Nintendo and Xbox 360 owners wondering what’s next for their game consoles will still have to wait and see, according to Michael Cai, an analyst at Parks Associates. Nintendo, he said, is unlikely to add similar functionality in its Wii console. Microsoft has announced its intentions to work with carriers such as AT&T to turn the Xbox 360 into “an omnipotent living room entertainment center,” he said.

“Nintendo is laser focused on leveraging its growing popularity among non-traditional gamers through new games and accessories such as the upcoming Steven Spielberg game and Wii Fit controller,” he noted. “Nintendo is unlikely to integrate living room entertainment features.

“It’s possible Microsoft is negotiating with other telco TV operators such as Deutsche Telecom and Swisscom regarding similar deals, since they also use its IPTV solutions,” he continued. “In addition, Microsoft has expertise [in this area] and it may even try to partner with cable companies in the U.S. Microsoft is one of the best positioned companies in the digital living room right now with all the pieces needed for a connected entertainment experience.”

Still Waiting

While Sony Computer Entertainment America (SCEA) continues to work to increase the capabilities of both the PS3 and PSP, the company has no announcements at this time concerning DVR/PVR capabilities for the PS3 in North America, Dave Karraker, a Sony spokesperson, told TechNewsWorld.

“We are continually expanding the capabilities of PSP via firmware upgrades.” Karraker explained. “SCEE has announced some significant new enhancements for PSP in their territories via Go!Messenger service. We have not made any announcements for this type of service in North America, although we continue to explore different options for PSP.”
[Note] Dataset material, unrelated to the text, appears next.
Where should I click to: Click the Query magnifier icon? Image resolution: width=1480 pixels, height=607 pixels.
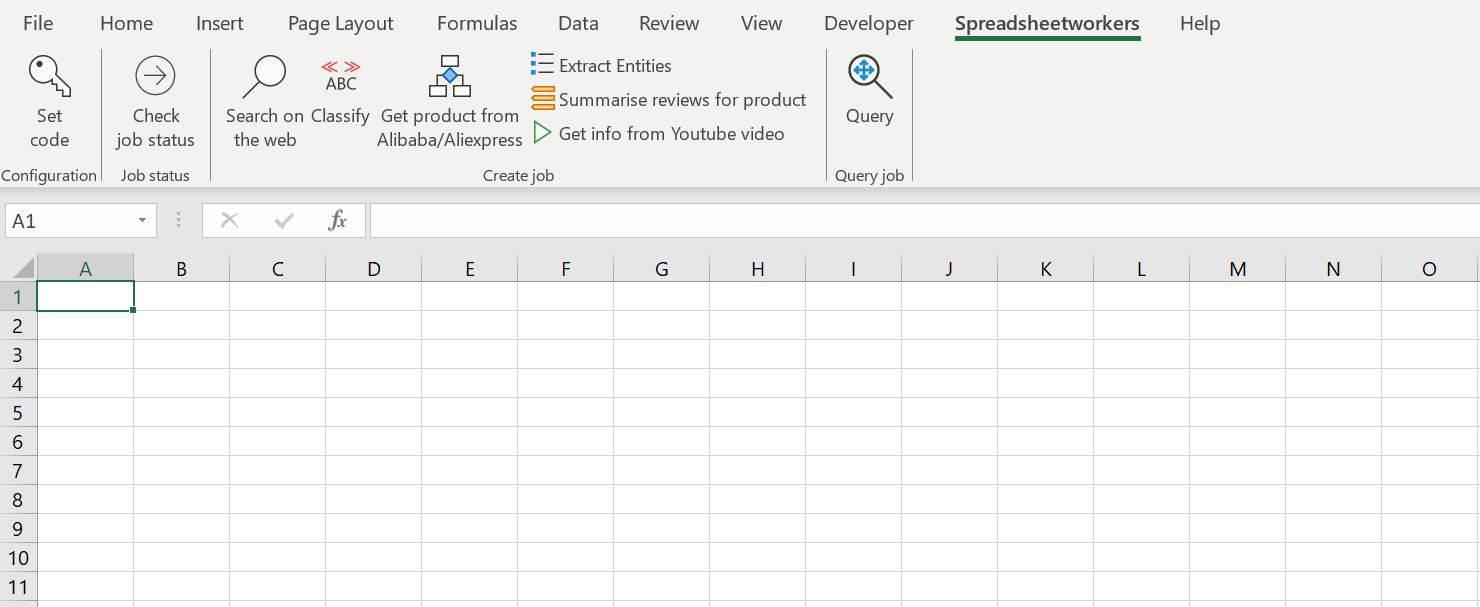pyautogui.click(x=868, y=76)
“SCEE has announced a unique partnership for downloading TV content to PSP in the U.K. and Ireland,” he added. “As we’ve discussed previously, we are working hard on a download service for North America but have no announcements to make at this time. We understand and respect the consumer interest in this type of service, and look forward to sharing our vision in the near future.”
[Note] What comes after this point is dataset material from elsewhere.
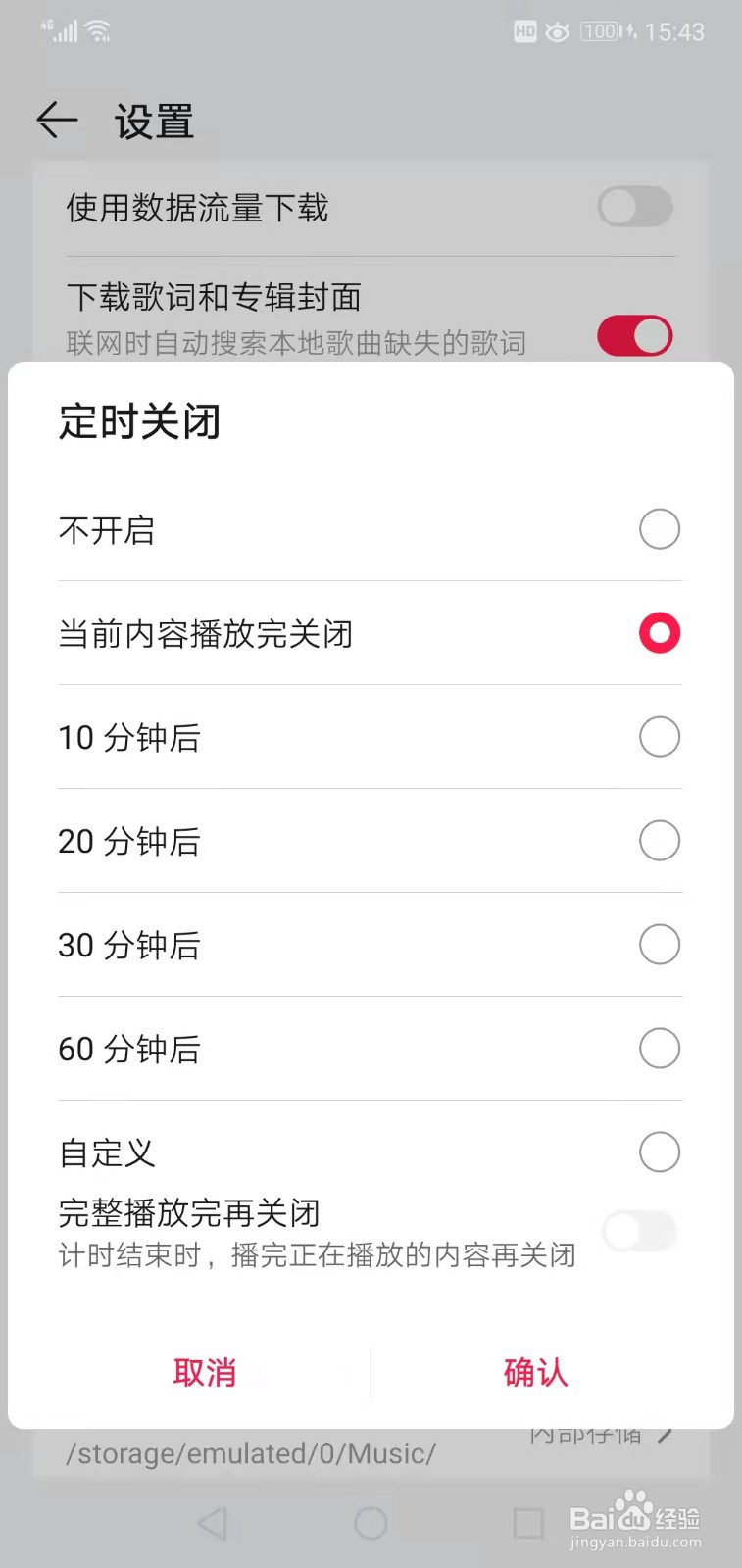Tap the Android home circle button
Image resolution: width=742 pixels, height=1568 pixels.
tap(371, 1523)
One reason for the lack of a similar announcement for North America, Gartenberg said, is because in the U.S. there is a “whole different set of technologies.

“This whole notion of adding digital tuners — it’s widely available in Europe,” he pointed out. “You don’t have the same wide availability of those types of broadcasts, so you’re not going to roll that out in the U.S.”

The lag could be a result of a higher PVR/DVR penetration in the U.S., Parks Associates’ Cai, opined, adding that Sony is launching in Europe because the U.S. “will be a more difficult market for a new player.”

Announcements on similar offerings in the Americas and Asia, however, are likely in the works, said Envisioneering’s Doherty.